===== DATA SUPPLIED

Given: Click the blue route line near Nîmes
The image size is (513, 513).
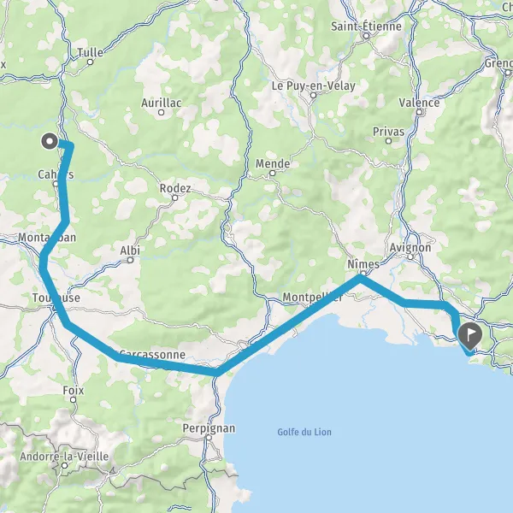Looking at the screenshot, I should pyautogui.click(x=360, y=278).
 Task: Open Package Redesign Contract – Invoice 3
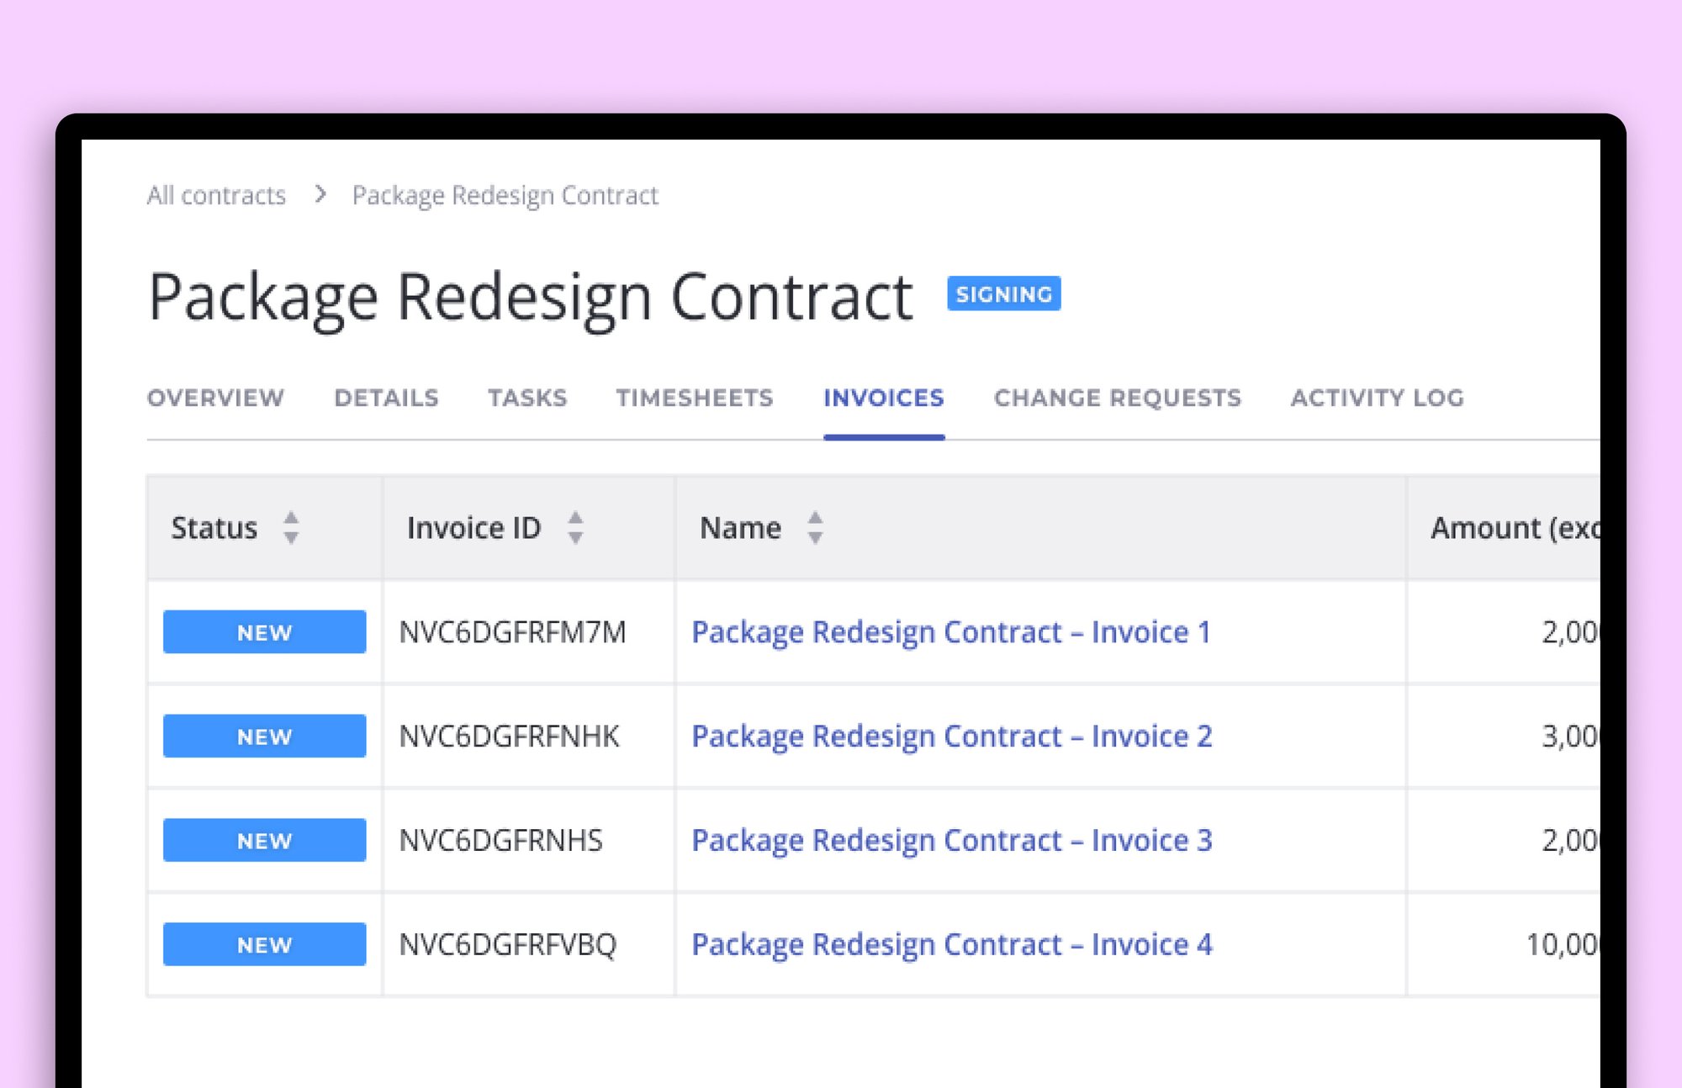[x=951, y=841]
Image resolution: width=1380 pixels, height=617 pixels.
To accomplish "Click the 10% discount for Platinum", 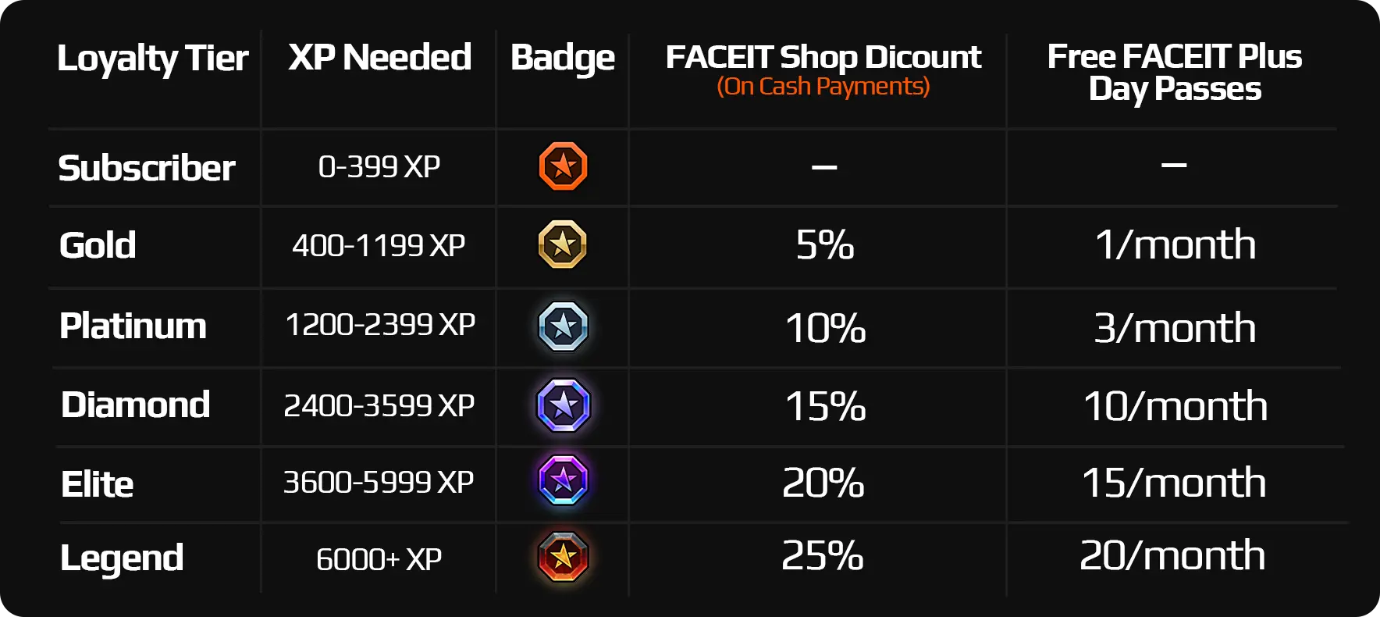I will click(x=825, y=328).
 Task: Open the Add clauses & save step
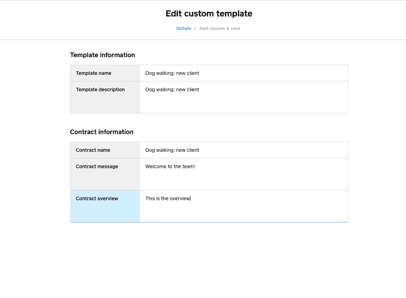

==========

→ WHAT YOU WILL DO
Pull out each line of the records above that contains the string "Open", matching uppercase and lowercase exactly.

→ TASK RESPONSE
 Task: Open Package Redesign Contract – Invoice 3
 Task: Open the Add clauses & save step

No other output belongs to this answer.